Data to use:

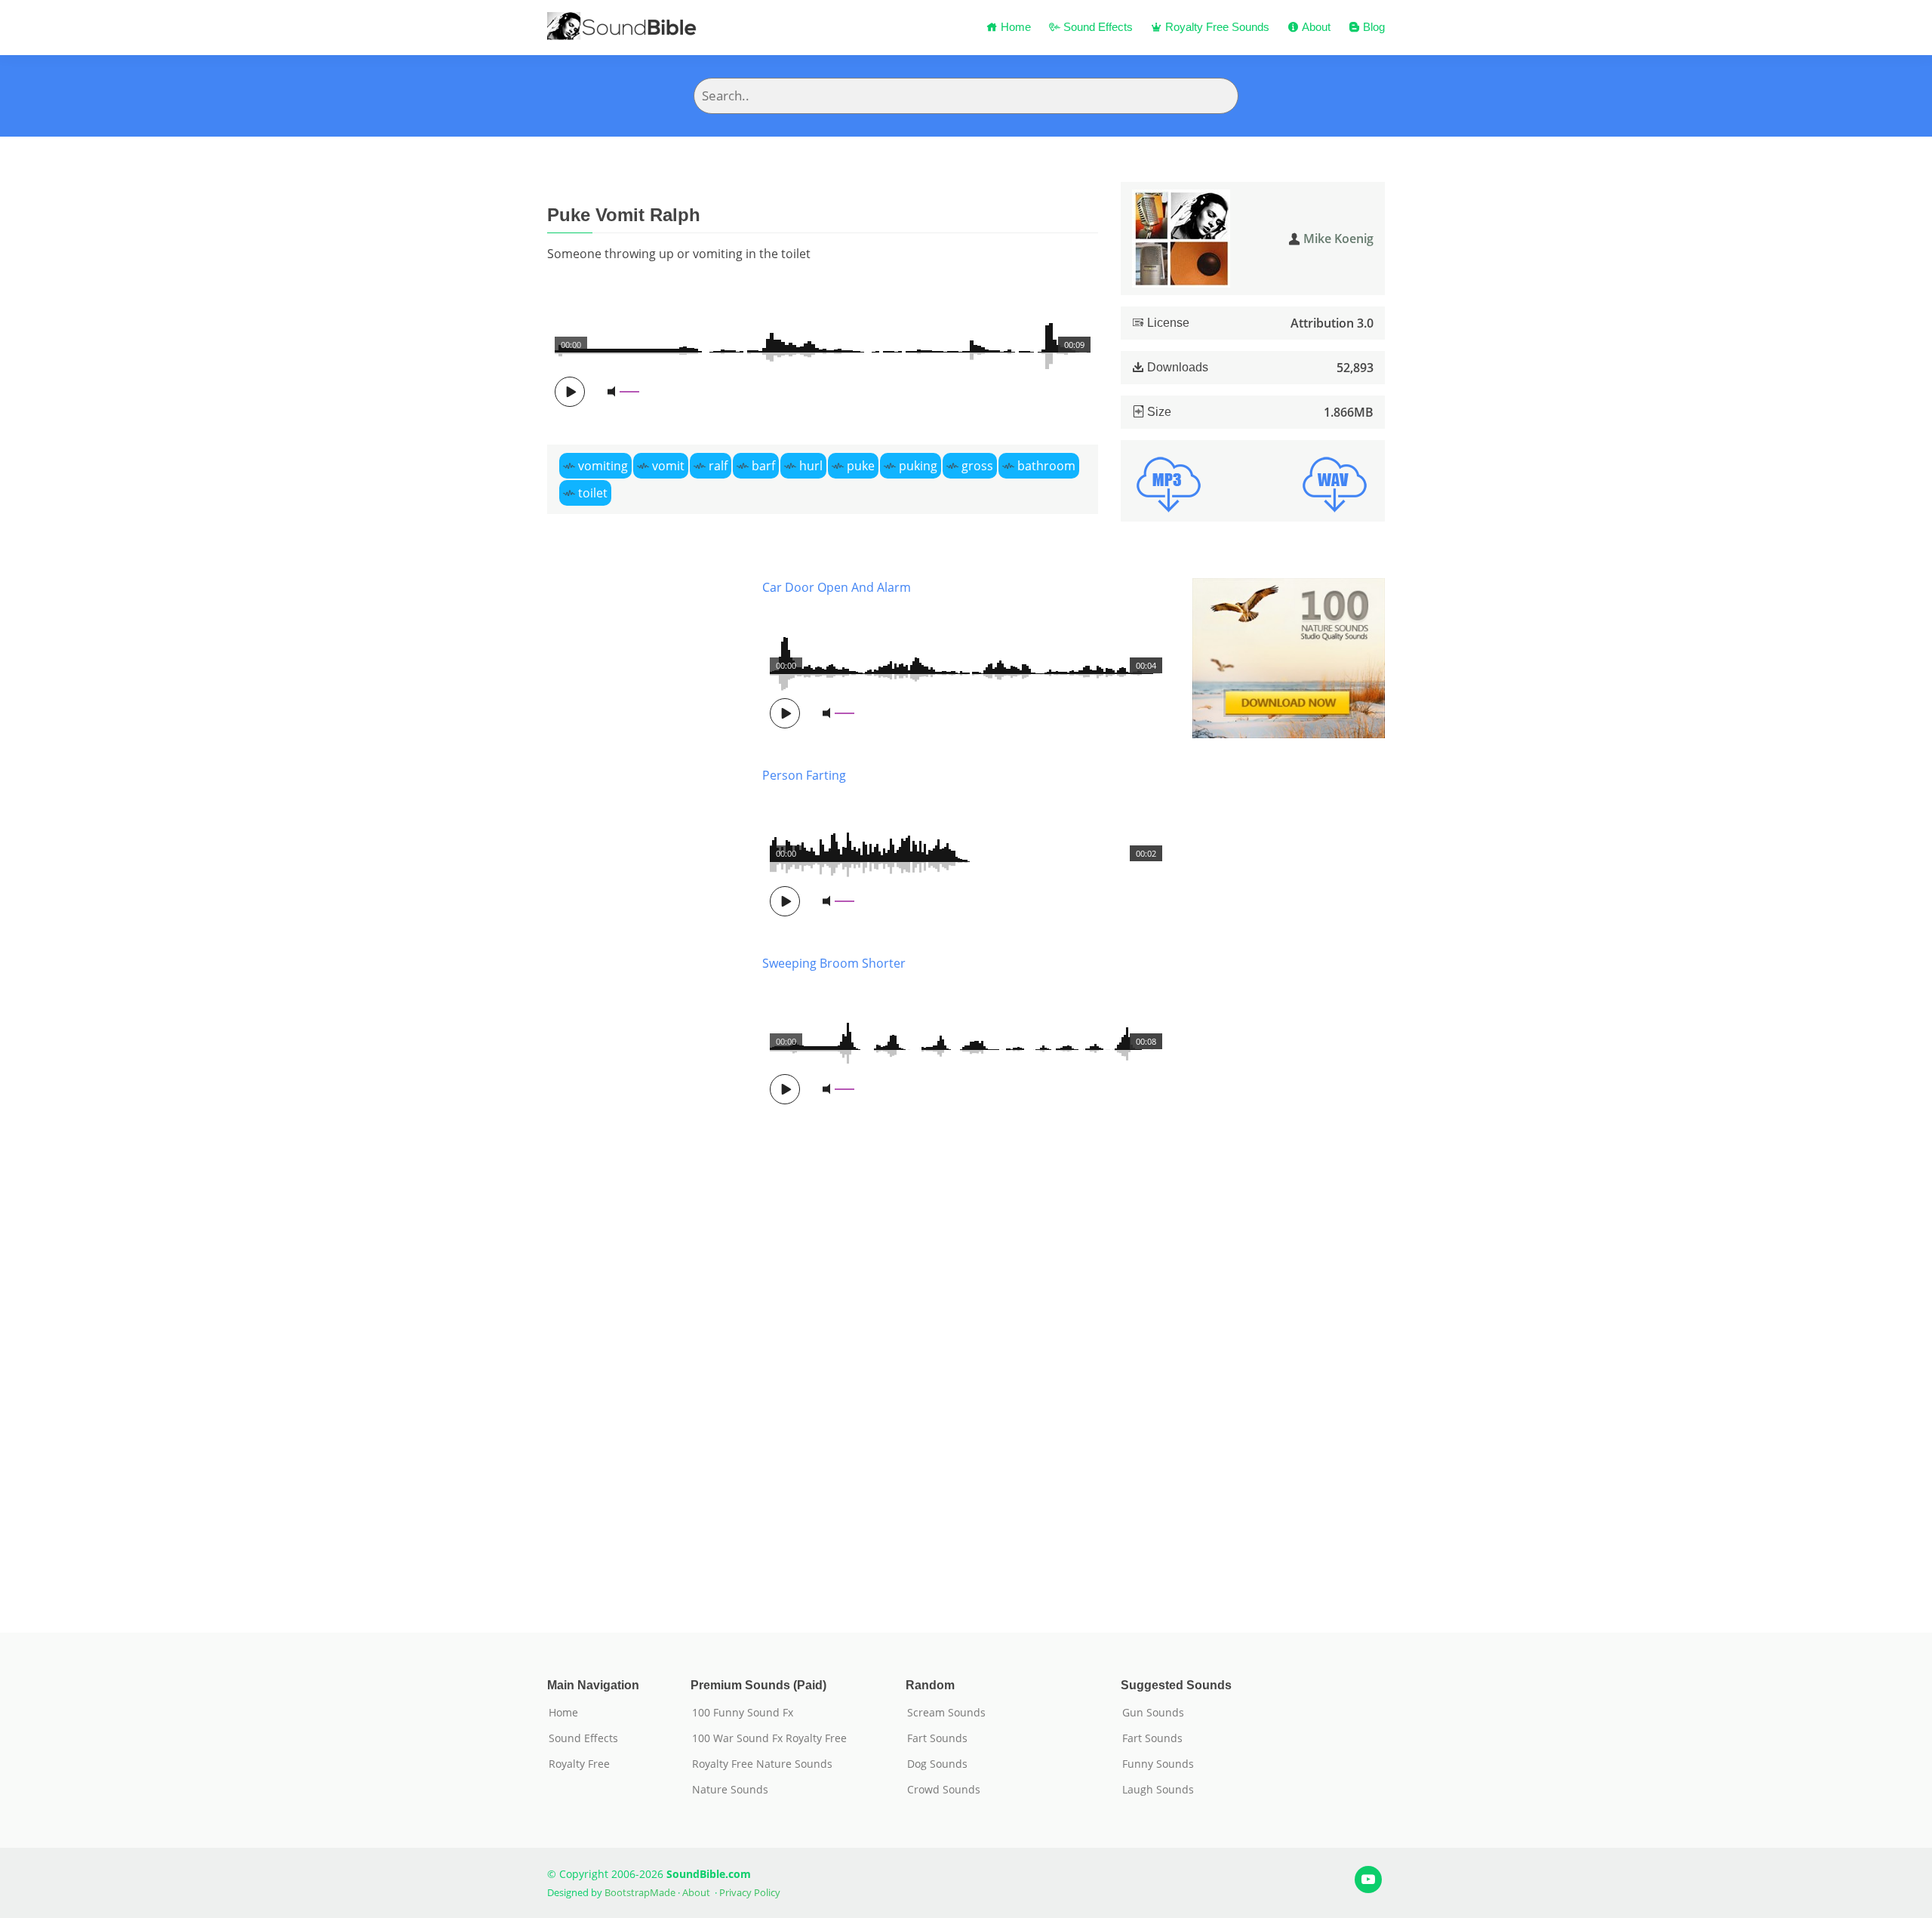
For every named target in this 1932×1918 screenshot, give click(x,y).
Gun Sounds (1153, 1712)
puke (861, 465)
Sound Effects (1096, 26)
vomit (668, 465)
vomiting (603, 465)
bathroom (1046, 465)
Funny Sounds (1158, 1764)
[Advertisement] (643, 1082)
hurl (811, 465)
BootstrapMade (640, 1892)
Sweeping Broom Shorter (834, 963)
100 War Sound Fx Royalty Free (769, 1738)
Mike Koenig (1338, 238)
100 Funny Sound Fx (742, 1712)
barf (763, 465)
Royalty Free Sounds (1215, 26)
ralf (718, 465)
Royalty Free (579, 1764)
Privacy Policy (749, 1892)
==
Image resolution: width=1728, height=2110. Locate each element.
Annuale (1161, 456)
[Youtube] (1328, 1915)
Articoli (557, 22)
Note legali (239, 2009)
---
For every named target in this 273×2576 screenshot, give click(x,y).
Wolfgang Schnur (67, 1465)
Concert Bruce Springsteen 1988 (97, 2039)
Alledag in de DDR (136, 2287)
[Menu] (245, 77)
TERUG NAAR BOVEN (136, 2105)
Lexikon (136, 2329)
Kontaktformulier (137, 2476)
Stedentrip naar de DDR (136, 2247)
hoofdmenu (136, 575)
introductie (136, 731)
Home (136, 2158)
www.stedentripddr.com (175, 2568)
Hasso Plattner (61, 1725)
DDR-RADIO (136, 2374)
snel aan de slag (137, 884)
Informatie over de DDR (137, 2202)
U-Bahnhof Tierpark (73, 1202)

Activity: In the listing above, the lines from the one containing "Funny Sounds (1158, 1764)" through the one containing "Privacy Policy (749, 1892)" must be set down exactly, with no other lines.

Task solution:
Funny Sounds (1158, 1764)
[Advertisement] (643, 1082)
hurl (811, 465)
BootstrapMade (640, 1892)
Sweeping Broom Shorter (834, 963)
100 War Sound Fx Royalty Free (769, 1738)
Mike Koenig (1338, 238)
100 Funny Sound Fx (742, 1712)
barf (763, 465)
Royalty Free Sounds (1215, 26)
ralf (718, 465)
Royalty Free (579, 1764)
Privacy Policy (749, 1892)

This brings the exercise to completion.